El robustecimiento del fenómeno estatal, posterior a la ruptura de la dominación tradicional, y el carácter que la intervención estatal tendió a asumir –aun cuando ese carácter, en muchos casos, tuvo desde el comienzo una ambigüedad notoria–, se interpretó en términos de un cierto esencialismo del Estado: por su propia naturaleza, el Estado no podía sino cumplir determinadas tareas o funciones históricamente progresistas. Este esencialismo también ha tenido una connotación social: por su esencia, las masas dominadas no pueden ser sino estatistas. Frente al antiestatismo tradicional de los grupos dominantes, los sectores populares son estatistas, en un sentido casi ontológico.
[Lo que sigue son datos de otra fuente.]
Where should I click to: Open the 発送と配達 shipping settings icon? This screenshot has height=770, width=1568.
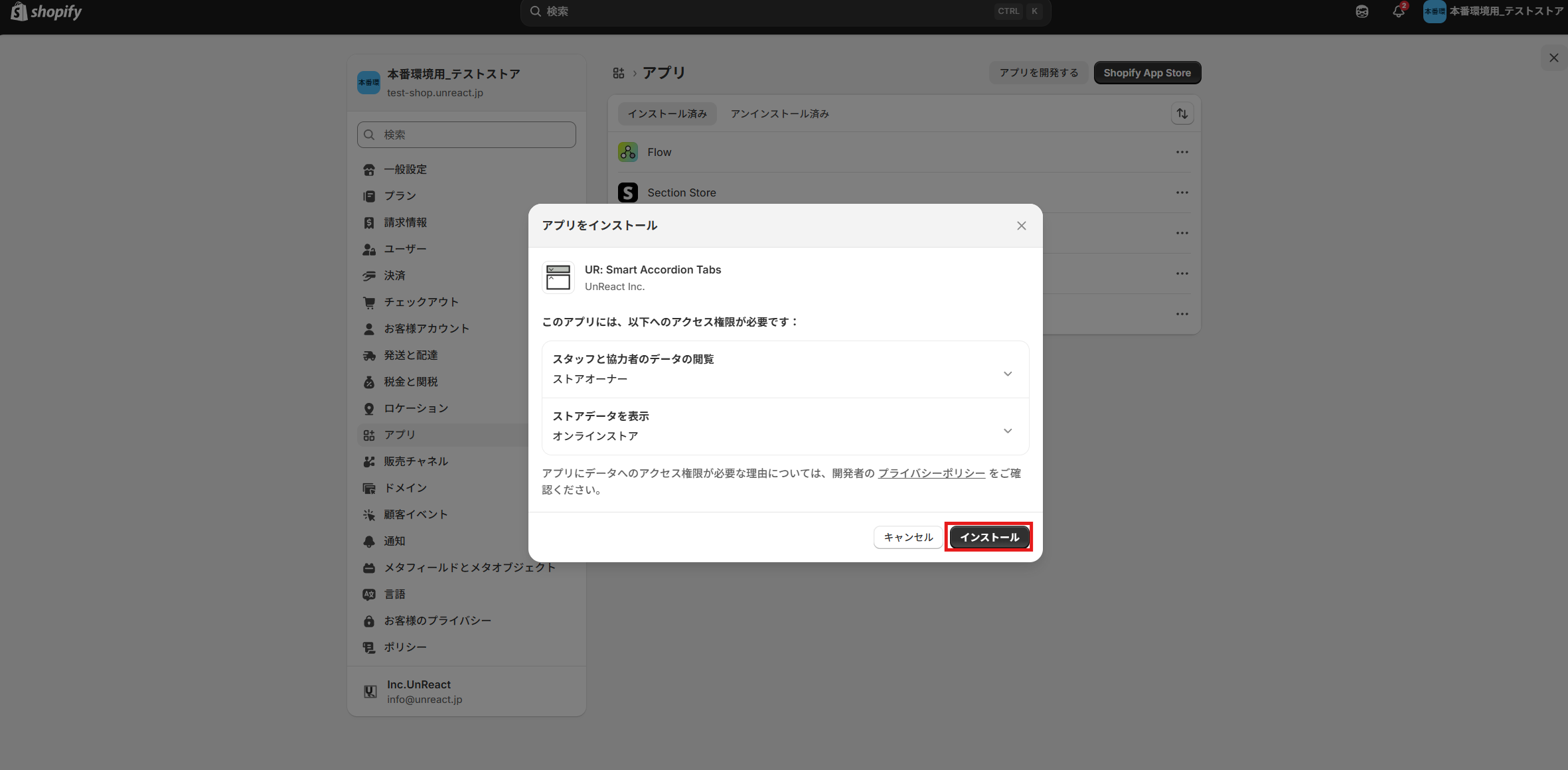coord(370,355)
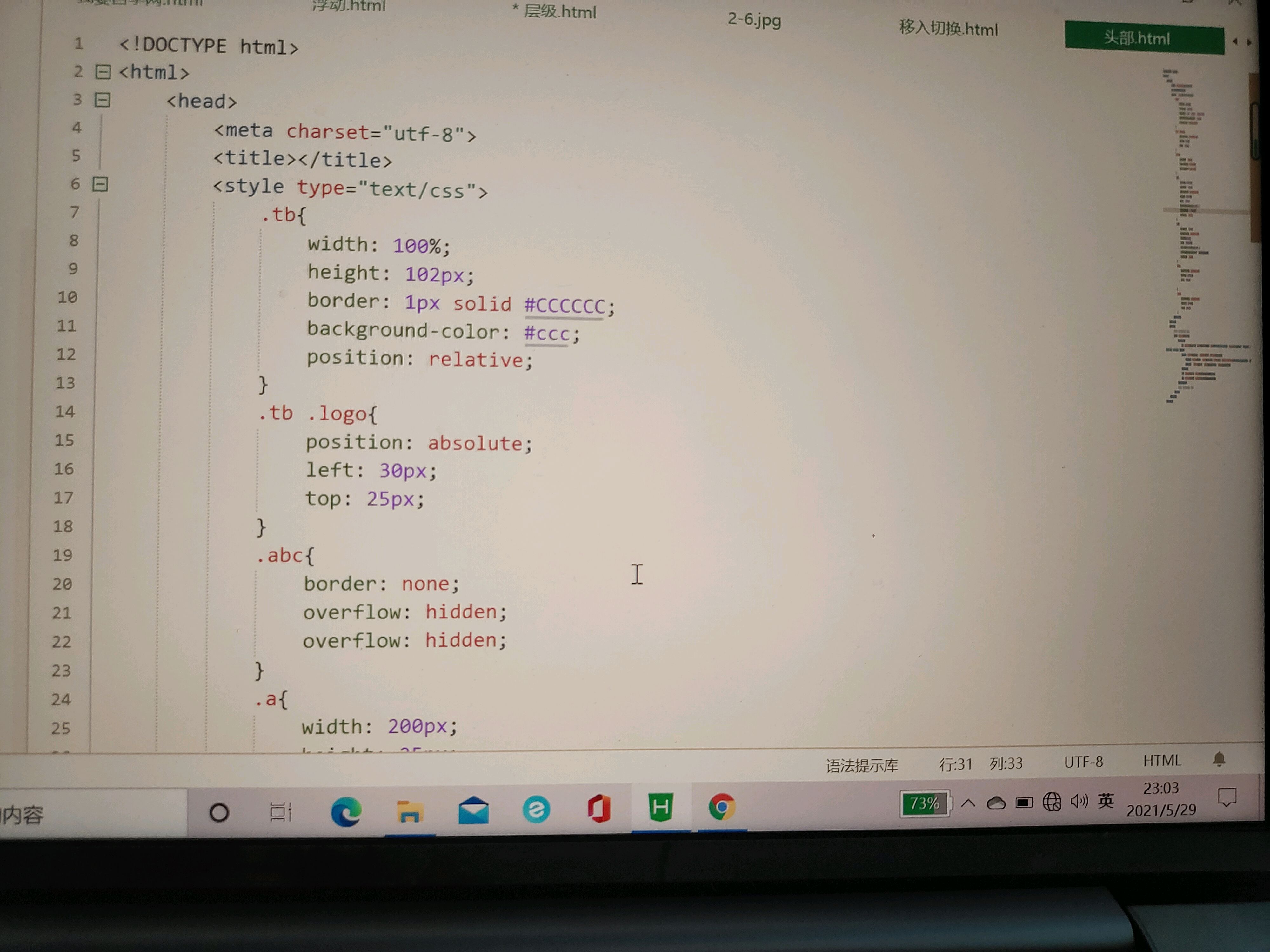Collapse the style block on line 6

tap(100, 184)
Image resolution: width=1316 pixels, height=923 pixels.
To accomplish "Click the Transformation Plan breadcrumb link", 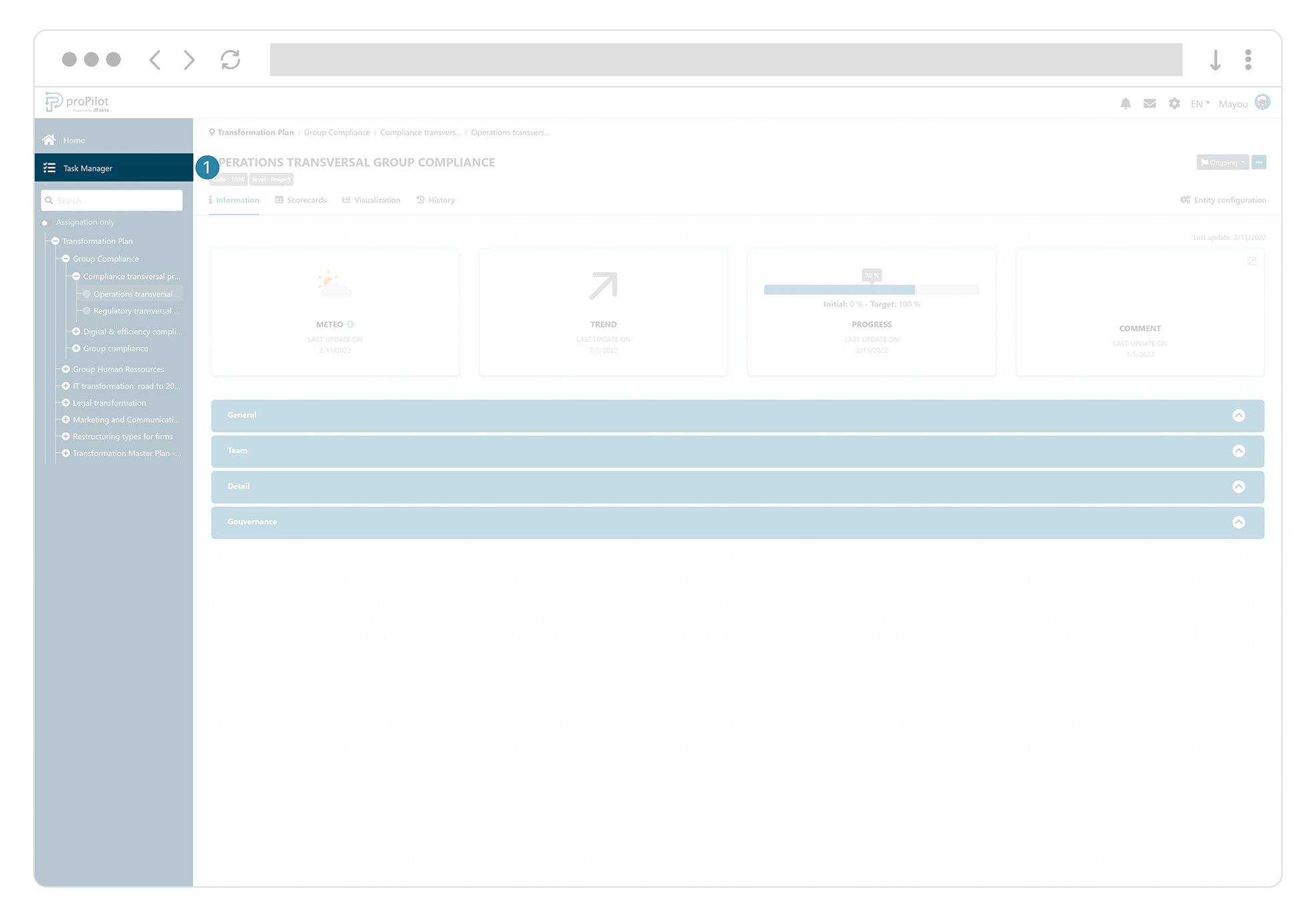I will click(255, 132).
Las experiencias autoritarias del Cono Sur latinoamericano han puesto de manifiesto, y han servido para constituir la conciencia de ese hecho, que el Estado no está dispuesto por esencia al desempeño de tareas históricamente progresistas, ni es un ente que por su naturaleza acompañe favorablemente el desarrollo y emancipación de los grupos dominados.[7]

Hemos transcrito extensamente este pasaje porque nos parece la mejor muestra del método favorito de la sociología “posmarxista”, que consiste en lo siguiente: en lugar de tratar de descubrir la lógica subyacente en los procesos históricos, fabrica los acontecimientos que necesita para justificar su propio razonamiento. Contribuye, de esta suerte, a la construcción de ese pasado mítico.

Quién o quiénes fueron los pensadores latinoamericanos que fundaron esa escuela del “esencialismo del Estado” (...) ni la “teoría de la modernización” (Gino Germani y cía.), ni la sociología comprensiva (de un Mediana Echevarría, por ejemplo), ni la Cepal (que tal vez sería la más cercana a ello), ni la teoría de la dependencia y menos todavía el marxismo-leninismo, han postulado jamás lo que los autores chilenos les atribuyen. La simple idea de preguntarse hegelianamente sobre la “esencia” buena o mala del Estado parece bastante ajena a nuestra tradición.

Si los autores en cuestión (FLM) trabajasen a partir de la experiencia argentina, por ejemplo, podríamos pensar que quizás su tesis esté referida a una concepción populista-peronista del Estado, aunque en tal caso su afirmación sería igualmente inexacta: uno tiene dificultad en imaginar a Perón, y menos todavía a Rodolfo Puigross, avalando la idea de que “por su propia naturaleza, el Estado no puede sino cumplir tareas o funciones históricamente progresistas”. El solo hecho de haber luchado contra el Estado oligárquico les daba suficiente perspectiva.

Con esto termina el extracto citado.